Complètement. Pour ne rien vous cacher, quand j'ai évoqué Alpine, j'en ai parlé avec Gérard Larousse, qui lui m'a dit : "Tu sais, maintenant que tu as tout gagné, ce serait pas mal Alpine, l'image, le côté français, toi qui adore les rallyes, Alpine aussi". C'est vrai que ce côté-là m'a séduit aussi.

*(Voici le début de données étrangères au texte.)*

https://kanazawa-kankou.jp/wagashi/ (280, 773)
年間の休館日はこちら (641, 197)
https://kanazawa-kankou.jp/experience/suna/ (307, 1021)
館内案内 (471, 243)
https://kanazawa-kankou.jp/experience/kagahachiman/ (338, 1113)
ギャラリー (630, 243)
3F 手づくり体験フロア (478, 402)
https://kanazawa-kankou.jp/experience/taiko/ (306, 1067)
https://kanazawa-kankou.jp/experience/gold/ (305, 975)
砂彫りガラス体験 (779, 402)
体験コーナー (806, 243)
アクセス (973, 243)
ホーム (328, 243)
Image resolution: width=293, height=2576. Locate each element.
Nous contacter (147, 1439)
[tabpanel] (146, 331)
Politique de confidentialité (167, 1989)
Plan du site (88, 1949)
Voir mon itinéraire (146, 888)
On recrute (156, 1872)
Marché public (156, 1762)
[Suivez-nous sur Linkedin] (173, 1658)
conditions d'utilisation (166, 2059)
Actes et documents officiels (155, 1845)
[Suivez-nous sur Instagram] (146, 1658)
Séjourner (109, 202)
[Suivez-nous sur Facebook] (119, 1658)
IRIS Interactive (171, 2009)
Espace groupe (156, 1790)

Et ce qui est assez fou, ce qui m'a le plus séduit, c'est que l'année dernière l'ACO a organisé une soirée à côté de Nantes, et il y a le président d'Alpine qui a parlé. J'ai trouvé son discours tellement passionné et sympa que c'est la première fois que ça m'est vraiment venu à l'idée. Je me suis dit, tiens, c'est un petit constructeur mais rempli de passionnés, et moi ça me va bien aussi, je me suis dit pourquoi pas. C'est la première fois que ça a fait tilt, même si à l'époque, pour ne rien vous cacher, j'étais dans l'idée de refaire Le Mans avec Porsche en LMP1.

Comment se reconstruit-on mentalement après l'éviction d'un programme LMP1, pour trouver la motivation ailleurs ?

J'avais deux solutions dans cette histoire. Faire croire que j'allais prendre ma retraite, car ça faisait bien, etc, mais je n'allais plus courir, ce qui était hors de question pour moi. Mais j'ai toujours dit que je continuerai à courir tant que j'avais les chances de gagner, donc en GT avec la RSR c'était aussi une bonne chance, car la voiture est super. Mais j'avais envie de faire Le Mans dans une voiture encore rapide, et cette idée d'essayer de gagner en LMP2 me plaît aussi, et en plus si ça peut être avec un constructeur français, ça peut être rigolo.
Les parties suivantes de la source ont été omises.